What the University will do for the community's schools this time around is not yet known, but close ties between the Graduate School of Education and Roxbury existed during the social activism of the sixties--and these ties, sources say, were the reason that Boston masters paired Harvard with Roxbury.

In the past the University reached Roxbury mainly through the Ed School's Center for Urban Studies and Master's degree in teaching programs: Ed School doctoral candidates taught Ed School student teachers in Roxbury, and the teachers in turn taught grade school children.

Similarly, the staff of the center was involved in the creation of new schools--federally funded in the sixties--and the development of new programs in others. Members of the center advised and helped plan curriculum for Roxbury schools.

With the coming of the Nixon administration funds for "social projects" grew scarce, and one-by-one the Ed School dropped its ties with Roxbury in the early seventies.

But with the backing of the federal courts, which ordered the masters' plan, there should now be few problems about obtaining money--the government probably will fund what the courts have ordered.
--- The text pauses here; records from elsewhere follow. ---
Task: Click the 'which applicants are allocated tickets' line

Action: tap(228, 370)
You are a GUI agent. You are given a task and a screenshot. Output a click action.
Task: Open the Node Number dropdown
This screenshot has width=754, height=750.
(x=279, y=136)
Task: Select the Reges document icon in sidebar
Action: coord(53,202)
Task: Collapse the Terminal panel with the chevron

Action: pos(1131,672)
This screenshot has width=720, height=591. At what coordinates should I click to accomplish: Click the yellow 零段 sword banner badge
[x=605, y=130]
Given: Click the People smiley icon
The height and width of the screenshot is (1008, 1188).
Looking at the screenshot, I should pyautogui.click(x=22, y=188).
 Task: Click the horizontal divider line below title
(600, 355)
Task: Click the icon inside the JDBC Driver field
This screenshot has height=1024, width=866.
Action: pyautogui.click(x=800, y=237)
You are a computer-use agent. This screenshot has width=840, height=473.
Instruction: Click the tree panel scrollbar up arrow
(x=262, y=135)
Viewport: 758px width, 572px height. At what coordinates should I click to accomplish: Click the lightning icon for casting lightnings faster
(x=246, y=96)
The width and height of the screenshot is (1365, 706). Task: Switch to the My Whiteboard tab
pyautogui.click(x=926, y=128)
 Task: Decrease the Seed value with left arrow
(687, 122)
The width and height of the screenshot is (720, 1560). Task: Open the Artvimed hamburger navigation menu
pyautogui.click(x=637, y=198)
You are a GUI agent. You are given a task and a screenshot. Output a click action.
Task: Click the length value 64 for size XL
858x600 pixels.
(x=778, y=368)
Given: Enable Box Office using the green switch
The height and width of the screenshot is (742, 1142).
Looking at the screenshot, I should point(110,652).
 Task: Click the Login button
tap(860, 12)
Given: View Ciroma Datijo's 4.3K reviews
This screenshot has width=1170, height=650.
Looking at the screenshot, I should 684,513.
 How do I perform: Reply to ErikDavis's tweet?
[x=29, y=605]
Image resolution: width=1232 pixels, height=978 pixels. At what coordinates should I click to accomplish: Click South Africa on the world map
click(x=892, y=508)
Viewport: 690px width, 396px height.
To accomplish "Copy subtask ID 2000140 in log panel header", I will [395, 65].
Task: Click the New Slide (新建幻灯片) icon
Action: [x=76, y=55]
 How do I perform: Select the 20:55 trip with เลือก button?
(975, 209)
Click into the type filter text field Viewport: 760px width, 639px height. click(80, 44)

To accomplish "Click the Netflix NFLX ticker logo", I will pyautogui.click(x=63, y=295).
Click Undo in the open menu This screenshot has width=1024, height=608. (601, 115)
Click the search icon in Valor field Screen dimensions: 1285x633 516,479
And Harvard's Ed School--along with other divisions of the University--will probably be back in Roxbury next fall.

Red Line

If everything goes right, the MBTA Red Line will soon be extended from Harvard Square, via Mass Ave., all the way up to Arlington Heights.

The extension, expected to cost about $35 million, should receive a good deal of federal and state aid, and could be completed by 1980, sources said last week.

Black Cops

Black patrolmen in the Cambridge Police Department are finally nearing settlement of an 11-month case involving alleged discrimination in promotion practices.

Although those involved in the case declined to discuss specifics, there are indications that at least one black police officer will be promoted to sergeant.

The officers alleged they were denied promotions "due to racial practices and policies of the defendants."